---------- Provided information

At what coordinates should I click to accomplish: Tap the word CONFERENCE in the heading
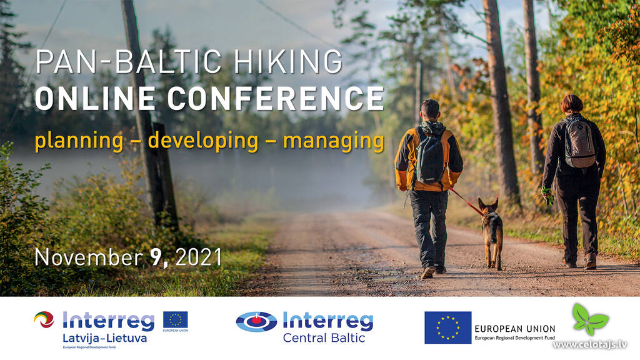[x=276, y=98]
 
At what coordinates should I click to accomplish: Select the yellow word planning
[x=79, y=141]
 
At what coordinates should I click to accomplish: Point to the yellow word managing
[x=334, y=141]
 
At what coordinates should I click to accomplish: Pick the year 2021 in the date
[x=198, y=258]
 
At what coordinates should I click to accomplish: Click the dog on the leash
[x=491, y=232]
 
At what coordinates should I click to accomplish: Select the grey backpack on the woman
[x=579, y=142]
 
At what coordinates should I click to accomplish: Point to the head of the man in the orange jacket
[x=430, y=110]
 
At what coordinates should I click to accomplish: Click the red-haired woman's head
[x=571, y=104]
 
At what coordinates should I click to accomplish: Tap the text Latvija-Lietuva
[x=104, y=338]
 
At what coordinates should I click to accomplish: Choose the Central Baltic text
[x=324, y=338]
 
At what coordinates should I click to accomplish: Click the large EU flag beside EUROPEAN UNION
[x=448, y=328]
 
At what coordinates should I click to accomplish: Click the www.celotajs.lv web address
[x=590, y=345]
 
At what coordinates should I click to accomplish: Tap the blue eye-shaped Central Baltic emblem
[x=256, y=322]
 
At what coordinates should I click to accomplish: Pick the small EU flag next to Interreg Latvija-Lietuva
[x=176, y=320]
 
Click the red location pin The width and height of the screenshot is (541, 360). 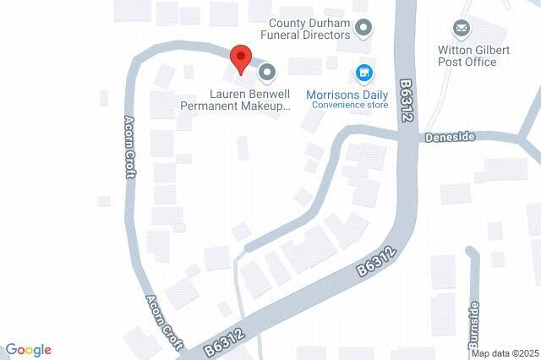pyautogui.click(x=241, y=58)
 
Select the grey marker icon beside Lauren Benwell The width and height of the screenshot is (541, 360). pyautogui.click(x=267, y=73)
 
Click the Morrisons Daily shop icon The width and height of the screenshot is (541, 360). pyautogui.click(x=364, y=74)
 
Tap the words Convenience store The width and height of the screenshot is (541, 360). pyautogui.click(x=349, y=105)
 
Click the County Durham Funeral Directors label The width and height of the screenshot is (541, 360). pyautogui.click(x=309, y=30)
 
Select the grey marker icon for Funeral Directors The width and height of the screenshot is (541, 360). pyautogui.click(x=363, y=29)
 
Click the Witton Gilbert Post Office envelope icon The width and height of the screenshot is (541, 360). pyautogui.click(x=462, y=30)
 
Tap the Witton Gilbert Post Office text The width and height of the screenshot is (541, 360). pyautogui.click(x=473, y=56)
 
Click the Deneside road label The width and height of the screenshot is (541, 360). pyautogui.click(x=451, y=136)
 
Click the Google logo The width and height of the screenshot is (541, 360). pyautogui.click(x=28, y=350)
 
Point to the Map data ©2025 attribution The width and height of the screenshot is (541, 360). pyautogui.click(x=505, y=352)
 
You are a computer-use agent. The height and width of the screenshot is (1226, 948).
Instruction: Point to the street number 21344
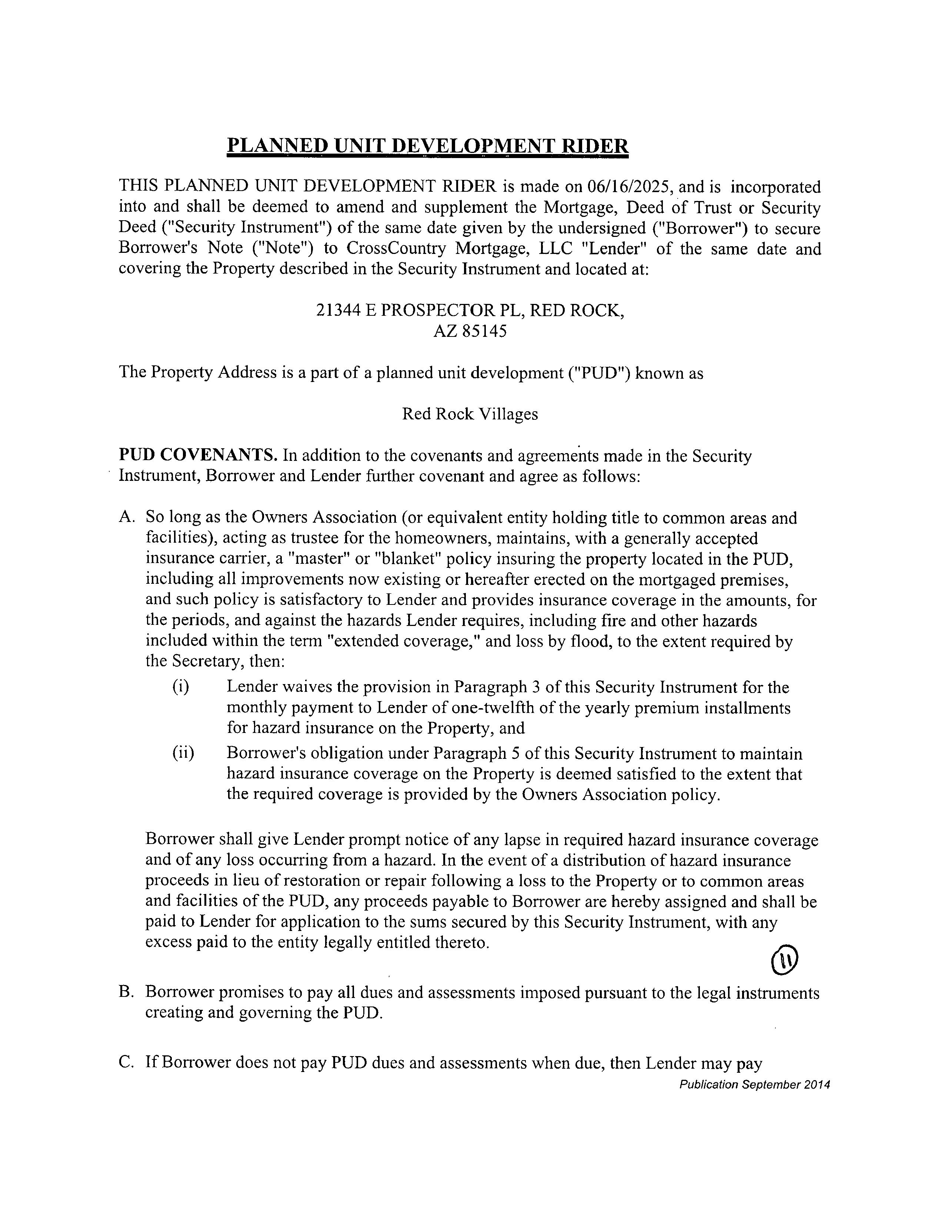(338, 311)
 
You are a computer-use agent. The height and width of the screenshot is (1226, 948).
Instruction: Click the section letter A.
(126, 517)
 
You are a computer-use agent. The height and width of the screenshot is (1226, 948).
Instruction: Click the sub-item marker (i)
(180, 687)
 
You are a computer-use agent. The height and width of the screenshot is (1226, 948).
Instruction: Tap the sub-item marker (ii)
(183, 753)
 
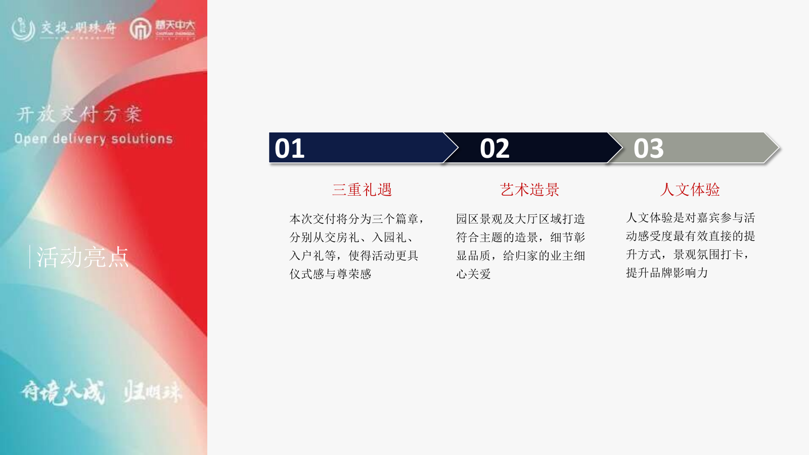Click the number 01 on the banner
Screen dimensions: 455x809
click(x=289, y=149)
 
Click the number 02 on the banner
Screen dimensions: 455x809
click(x=495, y=149)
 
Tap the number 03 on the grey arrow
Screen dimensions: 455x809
click(x=648, y=149)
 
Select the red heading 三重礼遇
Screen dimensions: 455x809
click(x=362, y=190)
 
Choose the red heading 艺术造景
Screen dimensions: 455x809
click(x=529, y=190)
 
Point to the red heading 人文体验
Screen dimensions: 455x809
click(x=690, y=190)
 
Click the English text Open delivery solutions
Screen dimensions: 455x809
click(x=94, y=139)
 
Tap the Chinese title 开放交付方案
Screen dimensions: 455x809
click(x=79, y=114)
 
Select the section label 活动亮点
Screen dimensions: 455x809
click(x=83, y=257)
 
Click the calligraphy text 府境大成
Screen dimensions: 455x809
click(x=63, y=392)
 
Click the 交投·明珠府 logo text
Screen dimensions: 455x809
click(x=78, y=28)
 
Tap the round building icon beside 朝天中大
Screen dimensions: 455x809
click(x=140, y=29)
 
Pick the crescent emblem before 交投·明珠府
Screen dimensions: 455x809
click(x=23, y=29)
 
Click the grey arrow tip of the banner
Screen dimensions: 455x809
click(x=773, y=148)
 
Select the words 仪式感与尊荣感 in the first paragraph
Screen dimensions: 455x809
click(x=330, y=274)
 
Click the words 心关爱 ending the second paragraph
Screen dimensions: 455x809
click(x=473, y=274)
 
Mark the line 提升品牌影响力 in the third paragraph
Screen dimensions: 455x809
click(x=667, y=273)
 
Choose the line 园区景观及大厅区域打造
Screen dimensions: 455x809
click(x=520, y=219)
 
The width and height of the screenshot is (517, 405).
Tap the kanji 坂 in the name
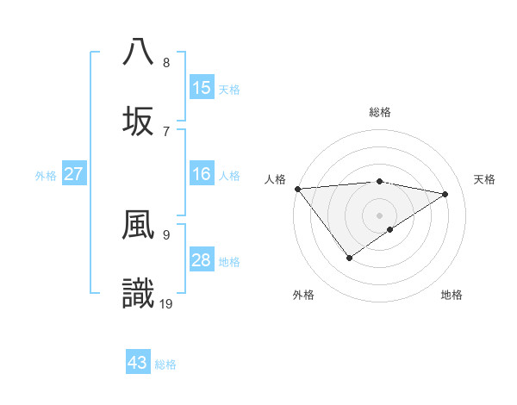click(x=138, y=119)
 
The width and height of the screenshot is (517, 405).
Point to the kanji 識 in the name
click(x=138, y=293)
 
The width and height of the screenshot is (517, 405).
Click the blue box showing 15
click(x=202, y=87)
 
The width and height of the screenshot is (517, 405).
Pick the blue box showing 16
click(x=202, y=174)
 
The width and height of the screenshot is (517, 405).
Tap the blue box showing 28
click(x=202, y=260)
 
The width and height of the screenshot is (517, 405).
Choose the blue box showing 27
click(x=74, y=174)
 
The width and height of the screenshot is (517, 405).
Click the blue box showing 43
click(x=138, y=363)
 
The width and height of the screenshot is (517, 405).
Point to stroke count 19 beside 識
click(x=167, y=303)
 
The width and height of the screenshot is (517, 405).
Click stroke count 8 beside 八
click(x=166, y=62)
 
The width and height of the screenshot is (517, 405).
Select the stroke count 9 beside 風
click(x=166, y=234)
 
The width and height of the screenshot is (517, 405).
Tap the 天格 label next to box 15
click(x=229, y=89)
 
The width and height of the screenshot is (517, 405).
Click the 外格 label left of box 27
click(x=46, y=176)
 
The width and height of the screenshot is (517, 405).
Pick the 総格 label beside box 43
click(x=165, y=364)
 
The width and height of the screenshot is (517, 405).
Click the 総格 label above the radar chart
click(x=380, y=112)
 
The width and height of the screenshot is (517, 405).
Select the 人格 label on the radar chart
click(x=275, y=179)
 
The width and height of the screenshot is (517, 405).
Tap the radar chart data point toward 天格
click(x=445, y=194)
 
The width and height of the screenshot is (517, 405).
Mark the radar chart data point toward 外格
click(x=350, y=257)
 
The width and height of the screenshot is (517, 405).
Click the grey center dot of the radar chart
click(x=380, y=214)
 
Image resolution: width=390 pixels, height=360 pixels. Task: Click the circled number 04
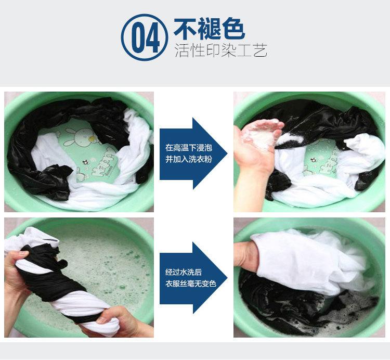coord(144,37)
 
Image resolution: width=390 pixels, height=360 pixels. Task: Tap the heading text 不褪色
coord(210,29)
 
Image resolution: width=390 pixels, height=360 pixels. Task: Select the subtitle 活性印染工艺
coord(221,50)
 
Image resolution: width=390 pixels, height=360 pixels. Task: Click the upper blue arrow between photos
coord(193,153)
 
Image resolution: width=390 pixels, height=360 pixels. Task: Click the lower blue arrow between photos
coord(193,278)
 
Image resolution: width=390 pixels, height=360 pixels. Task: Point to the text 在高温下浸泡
coord(189,148)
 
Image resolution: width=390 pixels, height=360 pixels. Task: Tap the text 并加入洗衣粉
coord(189,159)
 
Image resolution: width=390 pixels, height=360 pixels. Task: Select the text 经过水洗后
coord(184,272)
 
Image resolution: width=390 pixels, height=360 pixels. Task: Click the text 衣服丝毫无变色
coord(191,284)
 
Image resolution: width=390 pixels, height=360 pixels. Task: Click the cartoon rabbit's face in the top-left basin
coord(84,136)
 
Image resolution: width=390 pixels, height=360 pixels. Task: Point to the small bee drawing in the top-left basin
coord(86,162)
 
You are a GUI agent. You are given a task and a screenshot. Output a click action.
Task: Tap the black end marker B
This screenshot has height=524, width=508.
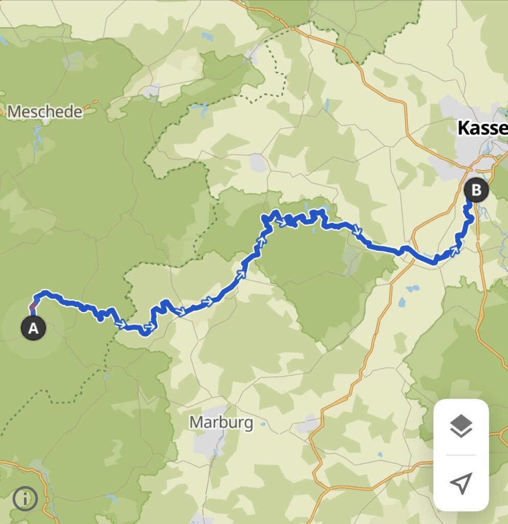(x=476, y=190)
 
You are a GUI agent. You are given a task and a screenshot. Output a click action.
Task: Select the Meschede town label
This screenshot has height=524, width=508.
(x=45, y=112)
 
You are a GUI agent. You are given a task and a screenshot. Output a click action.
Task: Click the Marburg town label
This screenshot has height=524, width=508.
(x=221, y=423)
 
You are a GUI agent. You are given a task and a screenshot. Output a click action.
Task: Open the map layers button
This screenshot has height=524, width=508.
(x=461, y=427)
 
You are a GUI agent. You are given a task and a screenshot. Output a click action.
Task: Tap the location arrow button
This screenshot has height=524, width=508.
(x=461, y=483)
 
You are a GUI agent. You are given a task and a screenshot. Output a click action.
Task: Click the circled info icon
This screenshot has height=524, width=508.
(x=25, y=498)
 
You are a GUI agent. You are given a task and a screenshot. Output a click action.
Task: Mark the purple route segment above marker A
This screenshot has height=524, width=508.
(x=33, y=308)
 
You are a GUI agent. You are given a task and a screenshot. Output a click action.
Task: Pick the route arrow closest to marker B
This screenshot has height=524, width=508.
(x=454, y=250)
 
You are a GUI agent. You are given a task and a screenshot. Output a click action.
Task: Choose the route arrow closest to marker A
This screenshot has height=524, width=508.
(x=121, y=324)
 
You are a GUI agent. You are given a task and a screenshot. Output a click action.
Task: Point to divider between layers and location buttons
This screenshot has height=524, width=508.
(x=461, y=454)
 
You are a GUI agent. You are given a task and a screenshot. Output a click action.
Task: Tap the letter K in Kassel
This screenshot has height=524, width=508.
(x=463, y=128)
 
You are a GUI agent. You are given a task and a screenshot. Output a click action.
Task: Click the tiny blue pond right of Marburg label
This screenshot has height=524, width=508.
(x=263, y=424)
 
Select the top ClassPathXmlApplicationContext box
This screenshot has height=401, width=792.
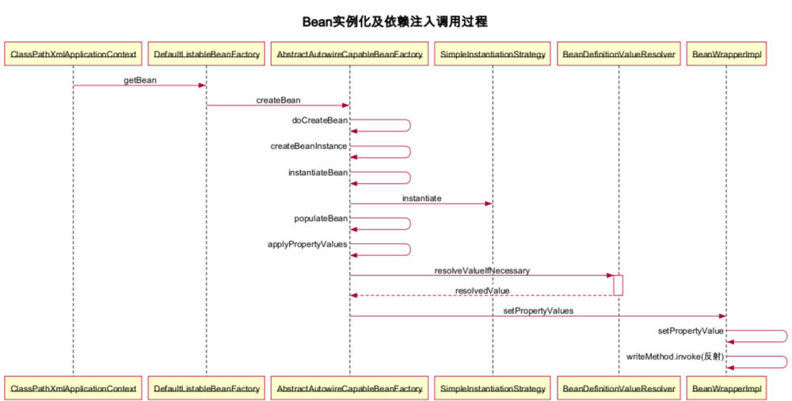pos(73,55)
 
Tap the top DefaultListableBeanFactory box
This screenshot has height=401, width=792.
pos(207,55)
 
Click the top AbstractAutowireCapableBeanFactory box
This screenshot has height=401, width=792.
pos(349,55)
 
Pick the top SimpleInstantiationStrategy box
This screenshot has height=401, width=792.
pos(492,55)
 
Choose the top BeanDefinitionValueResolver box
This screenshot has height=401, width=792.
pos(618,55)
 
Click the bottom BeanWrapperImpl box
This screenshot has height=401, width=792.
pos(726,389)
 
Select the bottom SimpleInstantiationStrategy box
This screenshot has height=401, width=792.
pos(492,389)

--------------------

### Requirement
Copy out the lines from the one containing "Choose the top" through the end of the records, requests included, and shift every coordinate in the answers by -138.

### Problem solution
Choose the top BeanDefinitionValueResolver box
This screenshot has height=401, width=792.
pos(480,-83)
 
Click the bottom BeanWrapperImpl box
This screenshot has height=401, width=792.
pos(588,251)
 
Select the bottom SimpleInstantiationStrategy box
This screenshot has height=401, width=792.
pos(354,251)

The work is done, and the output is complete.